Yesterday was the day that I got my results from my liver biopsy. Everything is FINE and I can breathe again until next month. At the end of this month I have to see my oncologist again and I will be holding my breath all through that appointment.
The physicians assistant came in to tell me about the results and I think she was still in training because she started to talk about numbers and didn’t immediately speak to me about the results of the biopsy. When she did finally speak to me about the results I was so relieved that I started to get emotional, I quickly recovered but to say that after getting the positive results my overall concern for my health was alleviated is an understatement, and not really telling the whole story.
Many people have things biopsied. They are never fun but they are a part of getting older. However to compare a regular biopsy with a recovered cancer patients biopsy is just cruel and unfair.

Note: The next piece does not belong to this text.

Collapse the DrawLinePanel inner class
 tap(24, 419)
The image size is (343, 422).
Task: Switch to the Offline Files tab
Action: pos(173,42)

Until you get that phone call, the big “C”, there is no way to correctly articulate the fear and anxiety that goes through your mind when you get such a life changing diagnosis. And there is no way that friends and family can understand how just hearing those words can strike complete desperation, despair and a total numbing panic into your mind and body.
So hearing that everything is fine and they didn’t find a tumor or any cancer was a relief to put it mildly. Of course, I had all the preliminary tests to rule any and all cancer, tumors or liaisons out but with my breast cancer I had those same tests. The doctors findings for my breast cancer after all these tests was that I had two spots that were not fast growing and not aggressive, then the pathology report came back there was a small microscopic area that the MRI, Cat Scan and ultrasound, did not pick up. So when it came time for my liver biopsy, there was a part of my brian that feared the worst.
So now I can breathe a little, I have a little reprieve. I am not going to celebrate or have a party, because I have been dealing with these liver issue since the end of my chemo., however I do feel a little more comfortable making a few long-term plans.
Next month will be my one year chemoversity, I will have been off of chemo for a year. I am still shocked about the amount of time it took for me to get back to somewhat feeling “normal”. I am a long way from calling myself healthy, but I am slowly making progress. I do believe everyone’s time-table is different and it does depend on the length of your cancer journey.
A lot of women, when they finish their treatment for breast cancer have a party, this I totally understand, because after my treatment ended I had no idea about the grueling and brutal after effects that chemo and the post cancer drugs can have on your body. So I say if your going to celebrate, do it, because the road to recovery is not easy and there are so many twists and turns that it will make you dizzy. I do wish that other breast cancer survivors did tell me how difficult, trying, and so very frustrating that first year of recovery is and not to expect too much from your body because I wouldn’t have to learn this myself by trial and error and after almost a year of dealing with all the crap my body has been through not to be disappointed, but so blessed with where my body is today and I know that the second year might have just as many setbacks, hopefully not but you never know. But for now I can breathe
What people did tell me was that the type of chemo I was on was easier on your organs, well my liver that was not “bouncing” back would disagree with that statement. But I did not have too many complications and there are many brave women out there who are dealing with so much after their active treatment I consider myself lucky and I am so humbled by the true courage that these warriors show in the face of diversity.
So for now I will breathe, my family and I are planning a big trip in the summer and my physical breast cancer support group is going to rent a house, for a weekend, in Palm Springs in March so I am super excited for those two events. I just have to remember to keep breathing and I will be fine.